What Exactly Is an Opportunity Zone?
The IRS describes Opportunity Zones as economically distressed communities in which new investments may be eligible to receive preferential tax benefits. The first Opportunity Zones were created in April 2018, and they now exist in 50 states, D.C., and five U.S. territories.
What are the Benefits of Investing in an Opportunity Zone?
Under the new tax law, real estate developers who invest in projects such as apartment buildings or warehouses in an Opportunity Zone—or individuals who invest in designated Opportunity Zone funds—can receive a variety of tax benefits. These benefits include deferred capital gains taxes, additional tax exemption for Opportunity Zone fund gains if you hold the fund for ten years, and a 15% reduction in taxes owed on certain investments.
How Can You Invest in an Opportunity Zone Fund?

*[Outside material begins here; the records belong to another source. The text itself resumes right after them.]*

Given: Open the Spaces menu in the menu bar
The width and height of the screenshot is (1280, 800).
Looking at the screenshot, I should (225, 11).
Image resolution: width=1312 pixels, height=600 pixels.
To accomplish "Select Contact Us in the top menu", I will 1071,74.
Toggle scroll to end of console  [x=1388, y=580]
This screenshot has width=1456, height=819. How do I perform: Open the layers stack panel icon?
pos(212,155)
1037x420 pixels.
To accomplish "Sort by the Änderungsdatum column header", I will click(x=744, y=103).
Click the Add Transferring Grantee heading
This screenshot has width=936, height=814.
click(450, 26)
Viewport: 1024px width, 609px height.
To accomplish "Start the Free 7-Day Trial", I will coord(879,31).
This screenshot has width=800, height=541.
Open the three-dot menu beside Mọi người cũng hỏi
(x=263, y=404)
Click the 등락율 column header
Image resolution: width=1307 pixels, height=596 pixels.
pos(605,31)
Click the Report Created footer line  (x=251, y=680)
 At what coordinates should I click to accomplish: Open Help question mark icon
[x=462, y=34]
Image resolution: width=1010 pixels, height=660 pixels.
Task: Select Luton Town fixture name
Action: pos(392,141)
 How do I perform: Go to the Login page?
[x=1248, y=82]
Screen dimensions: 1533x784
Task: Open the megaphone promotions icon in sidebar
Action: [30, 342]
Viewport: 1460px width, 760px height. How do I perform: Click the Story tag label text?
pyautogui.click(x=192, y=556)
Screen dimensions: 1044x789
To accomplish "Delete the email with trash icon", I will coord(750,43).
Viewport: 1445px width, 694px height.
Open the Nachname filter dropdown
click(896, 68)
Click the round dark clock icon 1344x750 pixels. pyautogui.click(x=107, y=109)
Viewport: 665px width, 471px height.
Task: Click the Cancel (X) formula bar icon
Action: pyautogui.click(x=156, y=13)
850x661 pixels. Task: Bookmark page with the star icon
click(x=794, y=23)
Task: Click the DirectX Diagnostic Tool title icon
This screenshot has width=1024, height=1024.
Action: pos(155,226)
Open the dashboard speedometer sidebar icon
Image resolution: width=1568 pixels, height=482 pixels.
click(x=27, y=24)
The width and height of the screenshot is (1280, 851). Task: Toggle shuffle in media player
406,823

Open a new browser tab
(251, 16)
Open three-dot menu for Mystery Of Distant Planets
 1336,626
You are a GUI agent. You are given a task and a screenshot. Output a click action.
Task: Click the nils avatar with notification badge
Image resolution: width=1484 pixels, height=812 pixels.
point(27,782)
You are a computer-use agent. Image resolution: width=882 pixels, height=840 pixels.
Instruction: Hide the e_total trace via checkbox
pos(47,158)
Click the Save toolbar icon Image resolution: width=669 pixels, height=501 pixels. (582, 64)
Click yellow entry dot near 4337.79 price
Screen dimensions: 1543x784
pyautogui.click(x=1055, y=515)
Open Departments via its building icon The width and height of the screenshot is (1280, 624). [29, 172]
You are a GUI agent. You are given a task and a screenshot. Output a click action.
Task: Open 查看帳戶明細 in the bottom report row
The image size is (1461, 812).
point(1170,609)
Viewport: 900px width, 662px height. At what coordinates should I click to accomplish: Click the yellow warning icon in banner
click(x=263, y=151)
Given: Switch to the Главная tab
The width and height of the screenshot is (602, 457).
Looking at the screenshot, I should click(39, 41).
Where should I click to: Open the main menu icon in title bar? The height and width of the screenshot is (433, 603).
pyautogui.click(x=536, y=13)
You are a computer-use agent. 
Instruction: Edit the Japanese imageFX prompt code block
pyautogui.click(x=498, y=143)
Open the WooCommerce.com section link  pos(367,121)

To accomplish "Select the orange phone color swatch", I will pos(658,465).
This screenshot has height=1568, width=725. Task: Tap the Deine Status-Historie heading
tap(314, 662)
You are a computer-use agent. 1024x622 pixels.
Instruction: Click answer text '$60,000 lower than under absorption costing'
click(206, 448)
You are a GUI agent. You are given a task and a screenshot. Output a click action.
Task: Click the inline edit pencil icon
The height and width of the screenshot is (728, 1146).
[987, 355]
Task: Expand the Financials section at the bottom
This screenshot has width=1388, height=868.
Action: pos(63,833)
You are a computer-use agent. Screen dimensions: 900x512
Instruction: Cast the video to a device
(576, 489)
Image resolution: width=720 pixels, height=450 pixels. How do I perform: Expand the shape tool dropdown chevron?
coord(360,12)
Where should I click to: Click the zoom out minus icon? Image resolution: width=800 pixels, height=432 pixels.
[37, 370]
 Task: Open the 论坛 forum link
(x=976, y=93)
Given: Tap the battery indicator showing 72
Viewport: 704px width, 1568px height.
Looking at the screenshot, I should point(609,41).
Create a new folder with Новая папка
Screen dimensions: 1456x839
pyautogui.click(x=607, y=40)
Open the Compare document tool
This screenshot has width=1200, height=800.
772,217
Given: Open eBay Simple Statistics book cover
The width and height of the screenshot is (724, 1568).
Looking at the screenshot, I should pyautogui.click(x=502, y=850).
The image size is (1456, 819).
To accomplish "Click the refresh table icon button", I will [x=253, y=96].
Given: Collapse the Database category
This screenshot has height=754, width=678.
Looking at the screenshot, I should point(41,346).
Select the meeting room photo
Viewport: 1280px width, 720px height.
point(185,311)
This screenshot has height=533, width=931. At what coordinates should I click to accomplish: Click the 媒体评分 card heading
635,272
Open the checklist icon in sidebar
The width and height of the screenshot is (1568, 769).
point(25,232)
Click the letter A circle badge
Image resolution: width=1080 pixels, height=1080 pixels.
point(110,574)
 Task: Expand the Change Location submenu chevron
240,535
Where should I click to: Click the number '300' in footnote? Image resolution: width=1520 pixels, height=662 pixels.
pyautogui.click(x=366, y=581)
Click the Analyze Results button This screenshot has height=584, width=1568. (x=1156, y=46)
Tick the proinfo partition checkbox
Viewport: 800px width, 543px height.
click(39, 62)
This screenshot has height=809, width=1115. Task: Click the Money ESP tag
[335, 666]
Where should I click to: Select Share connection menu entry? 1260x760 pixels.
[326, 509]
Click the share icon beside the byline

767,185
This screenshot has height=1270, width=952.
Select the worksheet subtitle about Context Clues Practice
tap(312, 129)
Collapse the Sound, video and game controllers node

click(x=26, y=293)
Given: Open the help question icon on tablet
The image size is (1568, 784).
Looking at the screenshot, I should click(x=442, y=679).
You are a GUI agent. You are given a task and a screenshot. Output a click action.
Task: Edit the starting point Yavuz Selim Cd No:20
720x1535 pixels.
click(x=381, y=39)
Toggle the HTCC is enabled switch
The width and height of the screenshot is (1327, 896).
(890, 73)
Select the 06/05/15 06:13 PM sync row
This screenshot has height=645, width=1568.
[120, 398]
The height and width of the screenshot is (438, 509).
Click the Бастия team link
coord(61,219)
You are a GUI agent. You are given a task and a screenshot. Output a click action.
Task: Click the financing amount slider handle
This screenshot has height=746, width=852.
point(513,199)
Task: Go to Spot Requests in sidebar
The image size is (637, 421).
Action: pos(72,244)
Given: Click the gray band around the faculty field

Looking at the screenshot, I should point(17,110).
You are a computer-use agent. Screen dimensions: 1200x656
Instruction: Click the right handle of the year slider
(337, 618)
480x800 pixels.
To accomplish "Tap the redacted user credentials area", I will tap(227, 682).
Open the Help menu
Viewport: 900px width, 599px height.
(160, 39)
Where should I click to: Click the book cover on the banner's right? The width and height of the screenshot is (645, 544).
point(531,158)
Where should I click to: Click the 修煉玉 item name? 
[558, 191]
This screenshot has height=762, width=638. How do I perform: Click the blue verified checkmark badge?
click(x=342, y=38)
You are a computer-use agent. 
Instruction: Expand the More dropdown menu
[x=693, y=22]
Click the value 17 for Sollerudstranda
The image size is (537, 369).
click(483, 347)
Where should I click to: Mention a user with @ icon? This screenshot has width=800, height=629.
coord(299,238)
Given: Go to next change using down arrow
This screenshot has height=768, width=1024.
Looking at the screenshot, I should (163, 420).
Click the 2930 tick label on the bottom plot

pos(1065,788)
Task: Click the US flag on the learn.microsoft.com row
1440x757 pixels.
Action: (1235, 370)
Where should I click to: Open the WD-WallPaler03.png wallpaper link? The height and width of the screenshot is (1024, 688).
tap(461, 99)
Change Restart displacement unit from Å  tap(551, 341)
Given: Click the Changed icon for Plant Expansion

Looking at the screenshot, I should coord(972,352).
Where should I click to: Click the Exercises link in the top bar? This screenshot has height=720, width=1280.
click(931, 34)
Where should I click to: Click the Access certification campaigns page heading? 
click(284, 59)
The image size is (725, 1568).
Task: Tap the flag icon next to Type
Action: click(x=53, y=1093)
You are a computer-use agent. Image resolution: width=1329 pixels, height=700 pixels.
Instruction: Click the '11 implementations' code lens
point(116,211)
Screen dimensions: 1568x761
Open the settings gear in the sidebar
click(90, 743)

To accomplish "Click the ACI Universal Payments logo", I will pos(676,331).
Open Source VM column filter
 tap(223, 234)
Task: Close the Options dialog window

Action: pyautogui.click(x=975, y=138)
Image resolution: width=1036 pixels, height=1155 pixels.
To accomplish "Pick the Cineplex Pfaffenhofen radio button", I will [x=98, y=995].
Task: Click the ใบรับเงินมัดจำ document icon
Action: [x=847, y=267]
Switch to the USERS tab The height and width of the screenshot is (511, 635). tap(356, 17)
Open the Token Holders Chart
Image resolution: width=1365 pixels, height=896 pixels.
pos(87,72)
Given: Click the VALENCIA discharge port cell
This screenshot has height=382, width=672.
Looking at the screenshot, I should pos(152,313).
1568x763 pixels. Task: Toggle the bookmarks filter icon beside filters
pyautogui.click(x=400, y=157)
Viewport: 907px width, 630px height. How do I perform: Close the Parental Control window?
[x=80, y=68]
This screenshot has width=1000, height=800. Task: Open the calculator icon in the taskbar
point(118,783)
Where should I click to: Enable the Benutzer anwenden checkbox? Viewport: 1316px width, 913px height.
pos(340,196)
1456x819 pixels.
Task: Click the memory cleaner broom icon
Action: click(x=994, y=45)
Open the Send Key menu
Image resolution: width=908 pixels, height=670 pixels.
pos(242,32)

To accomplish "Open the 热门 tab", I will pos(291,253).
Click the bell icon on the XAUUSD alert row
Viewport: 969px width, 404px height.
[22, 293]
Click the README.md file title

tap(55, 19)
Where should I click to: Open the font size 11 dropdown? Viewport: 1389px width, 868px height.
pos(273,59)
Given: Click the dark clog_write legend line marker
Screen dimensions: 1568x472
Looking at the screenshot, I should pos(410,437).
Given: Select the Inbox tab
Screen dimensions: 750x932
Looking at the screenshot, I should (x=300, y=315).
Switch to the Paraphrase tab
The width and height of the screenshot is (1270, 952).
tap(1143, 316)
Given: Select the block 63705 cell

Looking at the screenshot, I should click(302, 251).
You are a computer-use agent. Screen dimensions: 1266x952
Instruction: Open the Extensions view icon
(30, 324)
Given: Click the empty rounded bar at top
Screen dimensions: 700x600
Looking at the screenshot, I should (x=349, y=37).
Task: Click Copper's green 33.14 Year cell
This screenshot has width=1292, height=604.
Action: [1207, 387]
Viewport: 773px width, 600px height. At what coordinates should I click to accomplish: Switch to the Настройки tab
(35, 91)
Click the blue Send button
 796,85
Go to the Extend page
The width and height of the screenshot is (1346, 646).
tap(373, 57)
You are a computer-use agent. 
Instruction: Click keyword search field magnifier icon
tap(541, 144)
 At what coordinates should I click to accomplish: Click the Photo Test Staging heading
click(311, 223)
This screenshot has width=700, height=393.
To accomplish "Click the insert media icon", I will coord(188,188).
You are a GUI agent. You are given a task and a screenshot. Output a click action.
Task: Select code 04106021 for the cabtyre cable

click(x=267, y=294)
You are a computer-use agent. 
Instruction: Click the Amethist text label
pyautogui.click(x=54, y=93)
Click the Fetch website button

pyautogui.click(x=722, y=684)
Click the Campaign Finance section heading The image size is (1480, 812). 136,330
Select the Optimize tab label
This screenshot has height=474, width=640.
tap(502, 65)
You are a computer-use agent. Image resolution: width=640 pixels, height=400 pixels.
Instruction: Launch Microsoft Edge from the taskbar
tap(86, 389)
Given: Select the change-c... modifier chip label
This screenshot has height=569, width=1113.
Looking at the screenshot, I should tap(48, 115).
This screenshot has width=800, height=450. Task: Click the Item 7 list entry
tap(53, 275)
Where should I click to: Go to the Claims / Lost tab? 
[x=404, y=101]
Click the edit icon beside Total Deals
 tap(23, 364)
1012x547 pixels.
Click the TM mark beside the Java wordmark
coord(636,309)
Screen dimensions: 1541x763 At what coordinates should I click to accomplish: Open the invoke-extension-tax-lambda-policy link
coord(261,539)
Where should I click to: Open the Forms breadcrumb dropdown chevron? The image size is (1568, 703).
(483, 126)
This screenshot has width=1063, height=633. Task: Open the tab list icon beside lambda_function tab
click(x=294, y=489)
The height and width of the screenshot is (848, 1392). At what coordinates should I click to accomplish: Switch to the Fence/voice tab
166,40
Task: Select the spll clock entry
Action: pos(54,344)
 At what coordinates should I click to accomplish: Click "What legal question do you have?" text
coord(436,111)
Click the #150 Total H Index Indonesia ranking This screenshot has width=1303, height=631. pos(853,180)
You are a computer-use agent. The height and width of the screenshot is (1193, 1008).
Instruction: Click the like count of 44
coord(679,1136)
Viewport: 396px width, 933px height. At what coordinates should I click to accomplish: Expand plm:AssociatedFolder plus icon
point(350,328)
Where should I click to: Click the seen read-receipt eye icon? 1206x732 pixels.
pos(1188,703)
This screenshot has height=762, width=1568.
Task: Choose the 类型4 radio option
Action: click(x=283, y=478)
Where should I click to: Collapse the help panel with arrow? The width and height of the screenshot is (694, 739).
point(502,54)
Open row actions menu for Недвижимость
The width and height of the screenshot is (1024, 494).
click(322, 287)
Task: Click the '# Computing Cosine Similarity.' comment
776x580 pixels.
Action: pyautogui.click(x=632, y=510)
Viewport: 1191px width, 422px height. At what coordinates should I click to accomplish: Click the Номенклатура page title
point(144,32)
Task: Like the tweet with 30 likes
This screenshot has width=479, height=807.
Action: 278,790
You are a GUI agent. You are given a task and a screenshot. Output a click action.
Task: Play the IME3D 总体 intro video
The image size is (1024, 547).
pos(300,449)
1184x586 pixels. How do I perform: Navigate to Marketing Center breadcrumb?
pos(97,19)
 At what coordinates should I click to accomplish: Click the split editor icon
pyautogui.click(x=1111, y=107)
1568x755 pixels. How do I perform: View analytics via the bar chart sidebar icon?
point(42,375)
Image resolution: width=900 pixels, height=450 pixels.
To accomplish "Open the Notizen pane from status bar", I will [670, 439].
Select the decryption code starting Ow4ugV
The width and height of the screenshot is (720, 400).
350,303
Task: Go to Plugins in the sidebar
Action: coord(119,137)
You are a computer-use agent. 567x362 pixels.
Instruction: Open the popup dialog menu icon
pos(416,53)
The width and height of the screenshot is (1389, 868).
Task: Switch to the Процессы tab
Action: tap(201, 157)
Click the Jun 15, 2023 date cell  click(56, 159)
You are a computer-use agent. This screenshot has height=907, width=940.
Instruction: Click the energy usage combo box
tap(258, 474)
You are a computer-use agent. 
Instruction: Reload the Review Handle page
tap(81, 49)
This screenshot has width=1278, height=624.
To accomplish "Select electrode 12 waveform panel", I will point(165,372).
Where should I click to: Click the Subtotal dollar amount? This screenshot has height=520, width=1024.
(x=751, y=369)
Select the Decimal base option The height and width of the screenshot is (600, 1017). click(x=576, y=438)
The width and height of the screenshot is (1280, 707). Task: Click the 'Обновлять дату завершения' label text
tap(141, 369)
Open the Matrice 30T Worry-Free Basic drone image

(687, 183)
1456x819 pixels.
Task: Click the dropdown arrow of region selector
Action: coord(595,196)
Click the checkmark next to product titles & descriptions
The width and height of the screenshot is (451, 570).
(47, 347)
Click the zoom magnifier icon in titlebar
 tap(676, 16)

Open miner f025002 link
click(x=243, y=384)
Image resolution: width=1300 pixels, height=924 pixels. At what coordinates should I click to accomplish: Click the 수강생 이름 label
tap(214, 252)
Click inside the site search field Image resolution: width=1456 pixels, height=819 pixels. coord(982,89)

In basic terms, you can invest in an Opportunity Zone fund by selling or exchanging an asset—stocks, bonds, real estate, etc.—and rolling over cash equal to the gain on the sale into an ownership interest in the fund. Provided that the fund owns qualified Opportunity Zone property, the program’s benefits will then apply to your interest in the fund. If done properly, this can be a tremendous advantage for real estate developers and investors alike.